His speech was so astounding that she could scarcely believe that she heard him aright. She felt the blood rush to her cheeks in testimony to the audacity of the insult. Coming from this man such an avowal inspired her with rage and disgust. He, the society costermonger, sighing at her feet! Bah! It seemed too degrading to be true. It could not be true. And yet there he was and a response was necessary. A politic response, too, or all was lost. If she rejected him he would have her arrested. Her mind was made up.
"I know," he continued, as she did not speak, "that my proposition seems at first distasteful, but there is much to be said in its favor."
"Yes?" she queried, looking at the ground.
"I love you. If we fly to America, what is there to prevent our success? We are both clever. I am rich, and you are the most beautiful woman in the world."
"Your offer is so abrupt that I do not know what to answer. Give me time, Mr. Jawkins."

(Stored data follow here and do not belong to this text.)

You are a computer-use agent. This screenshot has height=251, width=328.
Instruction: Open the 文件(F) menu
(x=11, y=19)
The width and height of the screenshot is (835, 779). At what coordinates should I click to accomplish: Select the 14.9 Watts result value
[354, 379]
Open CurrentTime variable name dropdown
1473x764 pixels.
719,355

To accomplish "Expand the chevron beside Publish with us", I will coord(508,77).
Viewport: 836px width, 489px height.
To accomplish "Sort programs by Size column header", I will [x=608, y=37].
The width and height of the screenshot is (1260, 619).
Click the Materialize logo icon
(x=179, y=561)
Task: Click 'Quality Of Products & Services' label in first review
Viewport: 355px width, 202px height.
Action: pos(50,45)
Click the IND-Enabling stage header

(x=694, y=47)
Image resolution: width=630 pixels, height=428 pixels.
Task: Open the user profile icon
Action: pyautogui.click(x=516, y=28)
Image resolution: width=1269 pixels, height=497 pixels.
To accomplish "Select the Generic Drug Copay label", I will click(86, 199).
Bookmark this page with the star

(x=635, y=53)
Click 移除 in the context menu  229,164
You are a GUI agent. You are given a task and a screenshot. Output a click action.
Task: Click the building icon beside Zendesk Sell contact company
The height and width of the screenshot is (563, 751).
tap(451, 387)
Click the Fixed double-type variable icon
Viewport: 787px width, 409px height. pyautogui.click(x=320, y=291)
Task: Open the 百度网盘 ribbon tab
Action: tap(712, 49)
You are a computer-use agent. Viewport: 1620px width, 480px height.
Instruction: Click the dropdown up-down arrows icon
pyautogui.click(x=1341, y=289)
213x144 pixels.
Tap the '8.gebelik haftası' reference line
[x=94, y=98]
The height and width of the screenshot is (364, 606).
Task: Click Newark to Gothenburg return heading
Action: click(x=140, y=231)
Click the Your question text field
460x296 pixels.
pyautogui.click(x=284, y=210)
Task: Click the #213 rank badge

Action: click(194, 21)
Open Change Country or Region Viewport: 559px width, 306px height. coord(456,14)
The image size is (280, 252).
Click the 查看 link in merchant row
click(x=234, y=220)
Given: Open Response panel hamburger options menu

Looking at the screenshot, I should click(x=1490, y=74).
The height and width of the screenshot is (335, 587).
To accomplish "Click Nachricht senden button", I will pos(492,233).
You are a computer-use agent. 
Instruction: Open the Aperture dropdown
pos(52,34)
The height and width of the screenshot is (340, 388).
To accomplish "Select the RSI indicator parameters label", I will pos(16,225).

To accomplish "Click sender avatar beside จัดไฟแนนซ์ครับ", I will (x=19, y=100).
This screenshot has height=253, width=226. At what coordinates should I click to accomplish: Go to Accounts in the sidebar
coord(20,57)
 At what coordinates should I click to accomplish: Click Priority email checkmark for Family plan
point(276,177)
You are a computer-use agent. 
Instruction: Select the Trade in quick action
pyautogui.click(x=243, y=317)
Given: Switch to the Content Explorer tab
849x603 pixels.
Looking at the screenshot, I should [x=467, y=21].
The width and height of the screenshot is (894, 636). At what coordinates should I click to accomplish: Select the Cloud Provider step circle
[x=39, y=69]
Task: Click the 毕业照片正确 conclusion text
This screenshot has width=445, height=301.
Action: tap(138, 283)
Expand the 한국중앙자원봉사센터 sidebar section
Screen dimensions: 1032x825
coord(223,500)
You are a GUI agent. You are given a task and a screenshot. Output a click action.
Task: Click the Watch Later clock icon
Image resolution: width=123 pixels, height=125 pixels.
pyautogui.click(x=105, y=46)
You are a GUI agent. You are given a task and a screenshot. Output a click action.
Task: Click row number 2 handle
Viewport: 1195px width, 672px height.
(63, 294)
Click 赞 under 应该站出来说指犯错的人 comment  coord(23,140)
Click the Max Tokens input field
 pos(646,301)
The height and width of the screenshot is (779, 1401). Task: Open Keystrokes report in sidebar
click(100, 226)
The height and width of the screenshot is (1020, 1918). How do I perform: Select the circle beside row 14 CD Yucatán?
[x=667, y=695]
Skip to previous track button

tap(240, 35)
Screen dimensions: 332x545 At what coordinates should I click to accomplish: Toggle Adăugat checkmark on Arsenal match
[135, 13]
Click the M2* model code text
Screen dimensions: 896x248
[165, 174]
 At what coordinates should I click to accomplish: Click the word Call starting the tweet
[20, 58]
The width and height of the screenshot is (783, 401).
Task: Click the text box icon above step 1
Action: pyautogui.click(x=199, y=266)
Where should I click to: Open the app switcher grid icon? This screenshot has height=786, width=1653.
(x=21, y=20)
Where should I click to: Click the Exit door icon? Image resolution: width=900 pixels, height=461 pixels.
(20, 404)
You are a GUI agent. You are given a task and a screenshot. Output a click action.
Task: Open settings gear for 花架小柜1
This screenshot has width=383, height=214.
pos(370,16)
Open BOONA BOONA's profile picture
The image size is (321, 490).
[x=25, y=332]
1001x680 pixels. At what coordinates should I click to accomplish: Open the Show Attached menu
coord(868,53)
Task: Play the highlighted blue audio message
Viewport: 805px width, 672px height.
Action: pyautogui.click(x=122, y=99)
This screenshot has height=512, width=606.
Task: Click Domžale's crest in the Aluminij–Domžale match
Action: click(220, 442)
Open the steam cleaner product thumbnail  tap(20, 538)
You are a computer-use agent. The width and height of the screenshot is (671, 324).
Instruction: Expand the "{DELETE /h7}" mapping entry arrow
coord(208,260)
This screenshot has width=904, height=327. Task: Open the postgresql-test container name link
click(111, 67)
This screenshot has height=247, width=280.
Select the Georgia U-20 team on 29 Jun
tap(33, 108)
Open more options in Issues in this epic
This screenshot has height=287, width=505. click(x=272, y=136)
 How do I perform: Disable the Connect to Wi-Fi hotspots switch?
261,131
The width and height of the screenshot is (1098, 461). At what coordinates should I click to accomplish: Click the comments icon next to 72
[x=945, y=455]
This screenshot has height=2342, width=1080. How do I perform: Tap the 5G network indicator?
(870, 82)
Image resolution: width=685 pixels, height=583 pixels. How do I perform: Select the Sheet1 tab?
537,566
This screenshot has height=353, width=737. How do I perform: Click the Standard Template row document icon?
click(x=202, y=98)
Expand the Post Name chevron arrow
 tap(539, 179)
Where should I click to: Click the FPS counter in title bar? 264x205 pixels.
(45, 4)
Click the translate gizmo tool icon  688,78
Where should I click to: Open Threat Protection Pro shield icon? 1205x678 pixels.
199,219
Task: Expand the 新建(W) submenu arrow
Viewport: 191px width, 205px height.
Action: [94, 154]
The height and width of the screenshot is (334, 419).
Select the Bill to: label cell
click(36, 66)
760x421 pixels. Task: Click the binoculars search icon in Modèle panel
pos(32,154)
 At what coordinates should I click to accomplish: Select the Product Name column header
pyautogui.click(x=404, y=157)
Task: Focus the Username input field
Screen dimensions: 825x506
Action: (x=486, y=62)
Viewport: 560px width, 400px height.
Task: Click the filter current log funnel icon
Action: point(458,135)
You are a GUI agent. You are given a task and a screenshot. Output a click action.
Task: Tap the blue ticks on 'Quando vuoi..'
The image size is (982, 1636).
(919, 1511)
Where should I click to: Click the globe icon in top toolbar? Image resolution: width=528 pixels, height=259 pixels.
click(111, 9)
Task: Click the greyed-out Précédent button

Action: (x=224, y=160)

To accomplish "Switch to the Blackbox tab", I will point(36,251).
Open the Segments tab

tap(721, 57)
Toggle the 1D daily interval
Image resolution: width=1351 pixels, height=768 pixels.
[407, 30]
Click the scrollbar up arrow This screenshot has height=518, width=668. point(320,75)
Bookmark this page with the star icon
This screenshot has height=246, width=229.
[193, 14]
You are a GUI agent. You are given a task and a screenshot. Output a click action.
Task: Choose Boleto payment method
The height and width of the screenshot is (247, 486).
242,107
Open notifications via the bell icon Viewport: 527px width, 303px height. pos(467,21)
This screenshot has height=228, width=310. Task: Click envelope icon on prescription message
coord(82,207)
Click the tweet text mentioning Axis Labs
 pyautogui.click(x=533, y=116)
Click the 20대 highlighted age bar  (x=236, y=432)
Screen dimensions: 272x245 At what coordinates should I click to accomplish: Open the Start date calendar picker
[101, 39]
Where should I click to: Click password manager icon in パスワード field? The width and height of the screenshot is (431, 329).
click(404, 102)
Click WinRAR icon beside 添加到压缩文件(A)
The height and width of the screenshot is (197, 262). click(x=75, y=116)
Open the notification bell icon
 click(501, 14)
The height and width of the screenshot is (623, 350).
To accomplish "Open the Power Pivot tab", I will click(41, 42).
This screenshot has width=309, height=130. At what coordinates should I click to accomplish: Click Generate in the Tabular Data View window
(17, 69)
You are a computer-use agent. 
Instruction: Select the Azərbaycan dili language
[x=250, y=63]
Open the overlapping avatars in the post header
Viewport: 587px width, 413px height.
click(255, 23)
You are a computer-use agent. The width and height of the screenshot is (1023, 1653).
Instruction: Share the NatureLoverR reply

"No, no; now, at once. The steamer sails day after to-morrow," he uttered hoarsely, and he seized her hand and kissed it with passion.
"A guinea," she cried banteringly, and she looked into his face with her beautiful violet eyes, as she had into many another whose love, though nobly born, had been no less scorned in the days gone by.
"Guineas for such as you! You shall have millions. And you will go?"
"Yes," she whispered, "I will go."
He sought to embrace her, but she eluded his grasp. "Not yet—not yet. You must wait." So great was her disgust that she feared lest she should break out in rage and denounce him. Following after her scene with Geoffrey the very intensity of his passion wrought disagreeably upon her nerves. She felt the irony of fate. Yet the reflection steeled her purpose and gave her strength to smile and seem to accept his advances.